David Nadlinger wrote that Python also has them.
> I think chained exception in D is semantically very different from other
> languages like Java.
>
> In languages like Java or C# the exception chain has nothing to do with
> saving exceptions that are thrown in finally blocks.
> Instead the chain is used for a layer model. The "outer" exception is
> the higher level exception and the "inner" exception is the lower level
> cause of the higher level exception.
>
> Often a low level exception is quite meaningless when thrown over
> multiple levels in the call stack.
> For example, imagine a program that uses a configuration file.
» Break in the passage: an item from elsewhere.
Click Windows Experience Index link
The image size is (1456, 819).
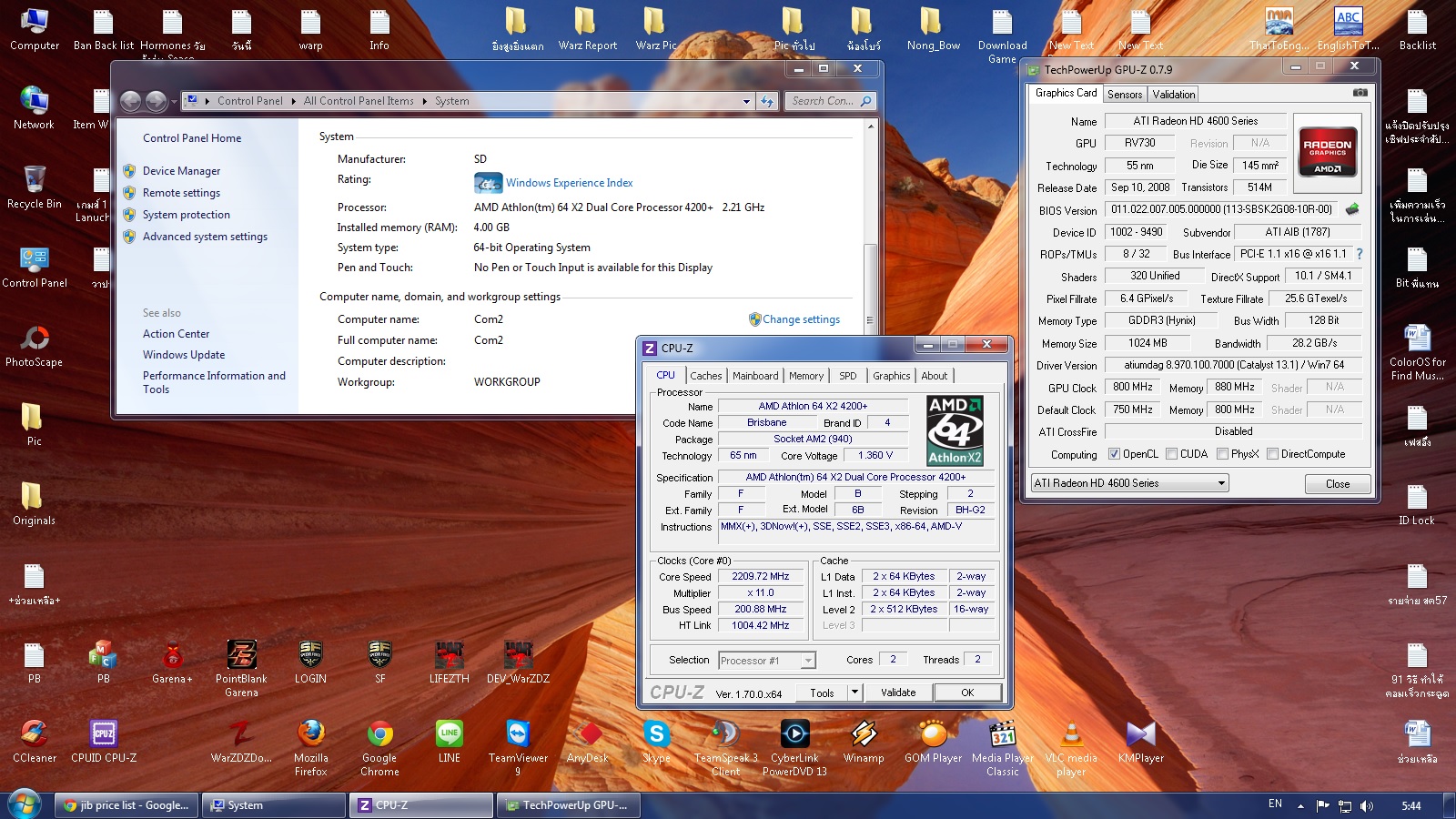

While
> parsing the configuration, a misformatted number is encountered.
> If the NumberFormatException is propagated to the top level, it is
> basically useless for programmatic error handling.
> This is much better:
> ConfigurationException -> JsonParsingException -> NumberFormatException
>
> The higher level exceptions are therefore directly caused by the lower
> level exception and always thrown _directly_ in the catch block where
> the lower level exception is catched and readily available. Not in a
> finally block and not indirectly in a function called from the catch block.
> Manually passing the inner exception to the constructor of the outer
> exception is trivial and IMO the right thing, because it's probably not
> always wanted.
>
> Now in D, chained exceptions work differently.
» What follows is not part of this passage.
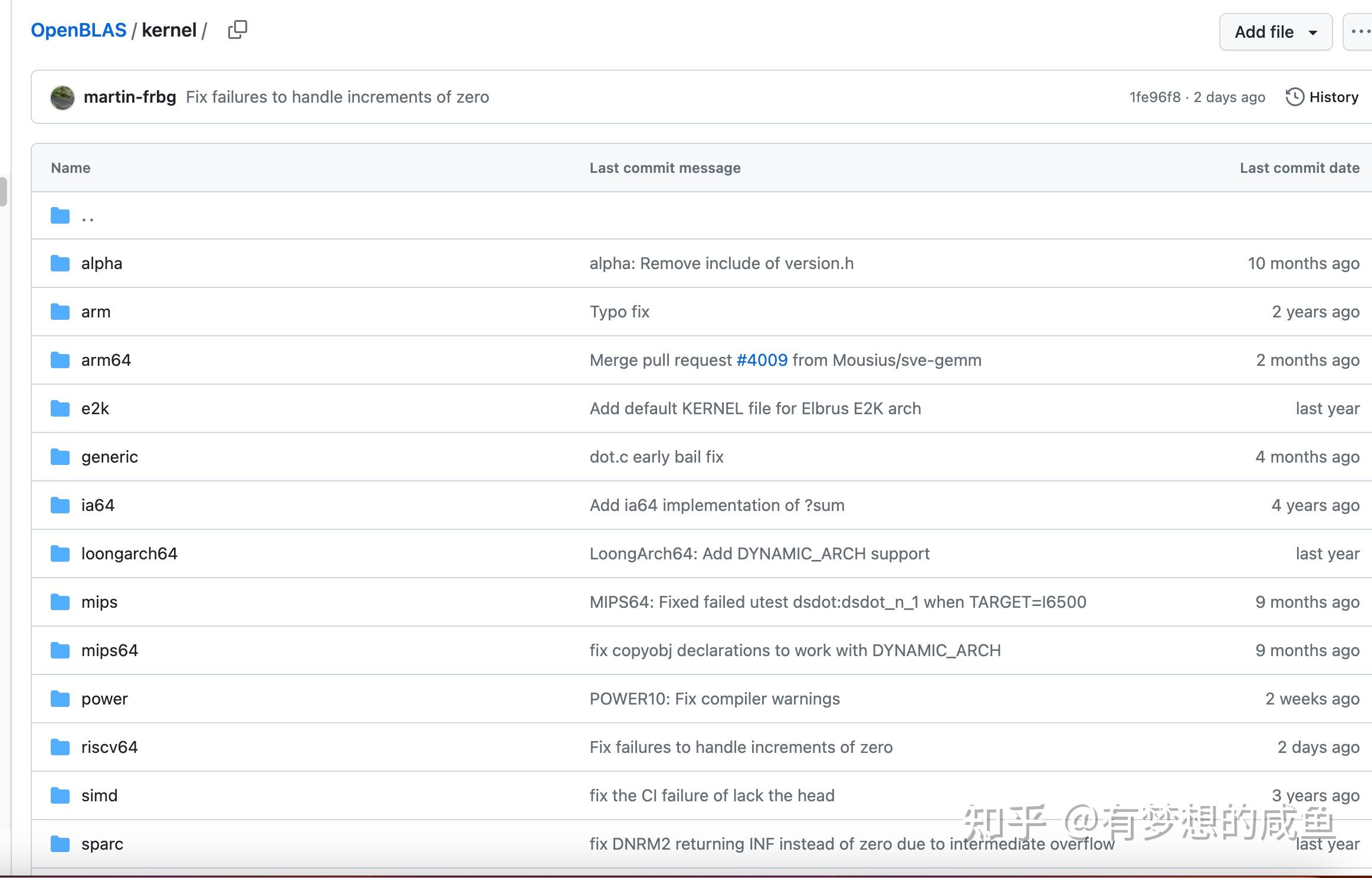Click the sparc folder icon
Viewport: 1372px width, 878px height.
60,844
> The first exception that is thrown is deemed the "important" exception
> and later exceptions are simply chained to it. A direct semantic
> connection between the exceptions is not possible at all, since the
> later exception has no knowledge about the first exception at all.
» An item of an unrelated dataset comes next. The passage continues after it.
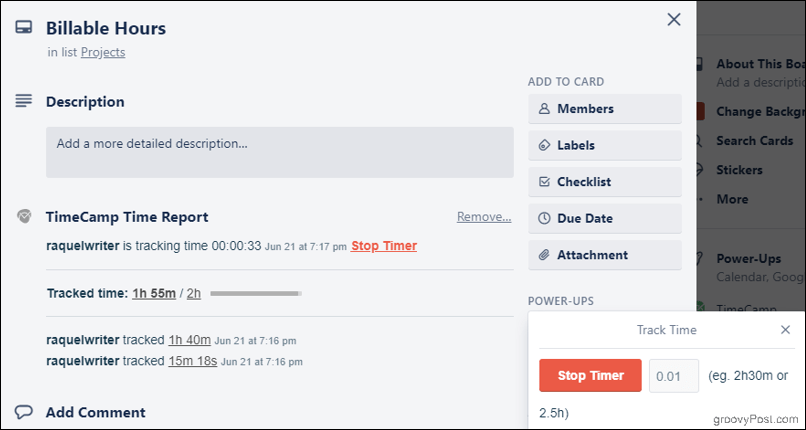Open the Projects list link
The height and width of the screenshot is (430, 806).
pos(103,52)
> It also means that the order of the exceptions is reversed. The first
> exception is the "outer" exception which is the exact opposite of how it
> is meant in Java.
>
> When handling an exception, it's not clear at all what those additional
> exceptions mean and how they should be handled.
>
> Personally I find the Java/C# model much more useful.
Well indeed the upper you are on the stack, the more likely you are in a
high-level function. It's a good heuristic. Sadly we cannot change
chaining semantics now, but it does stand to reason to print the last
exception in a chain, instead of the head, as the most relevant cause.
Guess we'd do good to have such functionality in the stdlib.